──────── Excerpt provided ────────
It was a horrible time of our lives when Vic started going to the Pain Clinic. Her pain was out of control – or so I thought. It was actually just “preparation school” for what was yet to come…. I was mortified that she was on 600 mg of morphine, a week…. When Hospice accepted Vic onto the program in 2013, a mere 9 years later, she was already on 600mg of morphine, twice per day.
Vic needed to consult with an anaesthetist, specialising in pain control, on a monthly basis. He would examine her and re-evaluated her pain medication. We need an original prescription for morphine. It was one of those dreadful experimental phases of her life. But, bad things lead to great things…
The Pain Clinic was situated in an élite part of our city. It was a mission to get to it and took many hours out of a day.
“If you wish to remember me, do it with a kind deed or word to someone who needs you. If you do what I have asked, I will live forever.”
This particular day Vic was in terrible pain, and it was difficult moving her from the car into the wheelchair. Her beautiful eyes were dark from pain and filled with tears. I remember thinking “How tiny and sad she looks”…
We stood waiting for the elevator. It felt like a lifetime. All I wanted to do was get Vic into the consulting rooms so she could get a booster shot of morphine. I was getting quite impatient, with the delay of the lift, when it started moving down. I noticed quite a build-up of people on the outer periphery but did not pay too much attention to them. I was totally focussed on my child’s pain and discomfort.
──────── Study material ────────
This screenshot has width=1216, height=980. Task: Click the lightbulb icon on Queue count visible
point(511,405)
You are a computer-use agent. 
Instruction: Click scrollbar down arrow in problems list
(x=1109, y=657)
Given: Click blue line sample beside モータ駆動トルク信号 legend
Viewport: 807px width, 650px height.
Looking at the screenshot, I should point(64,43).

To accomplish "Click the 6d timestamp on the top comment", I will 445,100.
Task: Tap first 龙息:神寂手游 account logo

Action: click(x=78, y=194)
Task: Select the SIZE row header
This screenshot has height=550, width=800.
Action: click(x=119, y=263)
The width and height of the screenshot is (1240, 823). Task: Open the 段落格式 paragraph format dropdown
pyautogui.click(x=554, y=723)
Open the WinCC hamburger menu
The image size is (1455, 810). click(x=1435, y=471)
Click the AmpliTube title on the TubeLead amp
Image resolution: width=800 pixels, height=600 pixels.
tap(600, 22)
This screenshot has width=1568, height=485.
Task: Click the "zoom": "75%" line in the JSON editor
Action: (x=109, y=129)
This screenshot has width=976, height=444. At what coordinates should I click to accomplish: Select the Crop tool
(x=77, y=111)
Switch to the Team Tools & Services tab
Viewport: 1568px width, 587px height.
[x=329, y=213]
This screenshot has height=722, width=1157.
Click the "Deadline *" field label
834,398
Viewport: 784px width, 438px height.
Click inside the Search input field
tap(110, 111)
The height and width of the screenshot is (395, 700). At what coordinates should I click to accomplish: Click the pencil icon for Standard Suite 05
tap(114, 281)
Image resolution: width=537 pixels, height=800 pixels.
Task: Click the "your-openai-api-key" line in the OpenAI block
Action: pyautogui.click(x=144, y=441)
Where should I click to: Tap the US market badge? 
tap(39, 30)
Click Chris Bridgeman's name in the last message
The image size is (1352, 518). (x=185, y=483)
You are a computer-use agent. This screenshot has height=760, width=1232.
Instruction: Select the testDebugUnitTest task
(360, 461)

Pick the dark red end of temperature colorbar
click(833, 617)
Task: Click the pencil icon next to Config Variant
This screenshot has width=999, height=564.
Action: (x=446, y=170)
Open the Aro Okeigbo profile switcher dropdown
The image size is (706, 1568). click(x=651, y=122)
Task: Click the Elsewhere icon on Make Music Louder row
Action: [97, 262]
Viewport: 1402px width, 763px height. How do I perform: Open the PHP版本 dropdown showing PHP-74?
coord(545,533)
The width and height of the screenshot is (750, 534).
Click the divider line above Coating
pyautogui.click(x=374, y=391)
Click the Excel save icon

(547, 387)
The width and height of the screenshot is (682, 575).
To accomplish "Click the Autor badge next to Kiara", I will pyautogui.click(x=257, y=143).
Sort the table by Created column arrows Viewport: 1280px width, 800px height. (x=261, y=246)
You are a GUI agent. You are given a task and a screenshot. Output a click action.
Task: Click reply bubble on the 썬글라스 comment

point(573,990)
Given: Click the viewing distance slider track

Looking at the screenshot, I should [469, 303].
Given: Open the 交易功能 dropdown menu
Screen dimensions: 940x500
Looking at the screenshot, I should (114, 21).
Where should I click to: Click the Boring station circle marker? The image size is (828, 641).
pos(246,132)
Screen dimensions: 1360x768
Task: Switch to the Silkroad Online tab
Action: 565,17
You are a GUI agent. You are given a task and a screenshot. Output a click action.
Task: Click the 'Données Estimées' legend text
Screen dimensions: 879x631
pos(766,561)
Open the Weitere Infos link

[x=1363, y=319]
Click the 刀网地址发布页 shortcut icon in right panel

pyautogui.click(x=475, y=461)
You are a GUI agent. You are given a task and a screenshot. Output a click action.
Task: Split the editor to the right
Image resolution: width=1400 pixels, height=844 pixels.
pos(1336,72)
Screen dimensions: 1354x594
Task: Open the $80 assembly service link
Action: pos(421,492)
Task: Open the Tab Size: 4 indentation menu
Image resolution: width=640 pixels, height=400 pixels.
────────
→ Task requirements
1. Answer these questions about the Pain Clinic account, one answer per line:
(a) In what year did Hospice accept Vic onto the program?
(b) How often did Vic need to consult with the anaesthetist who specialized in pain control?
(c) In what part of the city was the Pain Clinic situated?
2. Continue the Pain Clinic account, starting right after its final sentence.

→ Answers by item
1.
(a) 2013
(b) Monthly
(c) An élite part of the city

2.
The door opened. Two tall men, wearing sunglasses, walked out. There was an audible gasp in the hall. The greatest statesman in the world, Nelson Rolihlahla Mandela, stood behind them. He was so tall! In total awe I moved Vic’s wheelchair back clearing the way for this amazing man.
He walked out of the lift and walked towards us. He stood in front of Vic. He stooped down, stuck out his hand, and said “Hello my dear. How are you?”
“I am fine thank you Mr President,” Vic said
“I hope you feel better soon,” he said in his beautiful, raspy yet gentle voice.
He greeted me, still holding her little hand. I will never forget his gentle eyes. He had an aura of greatness.
Vicky and Nelson Mandela – Two great warriors locked in a moment of kinship.
“Goodbye” he said and walked away.
I know that Vic and Nelson Mandela will meet, again, in Heaven… I believe that the two brave souls will recognise one another. This time there will be enough time for them to linger and chat. The people they are it will be about their loved ones, the grace they experienced in their lives… I know they will not discuss the hardship, pain or suffering they lived…
Two incredible people… Nelson Rohihlahla Mandela and Vicky Bruce. Heroes of many… two people who made a difference, through their suffering; their bravery and inner strength.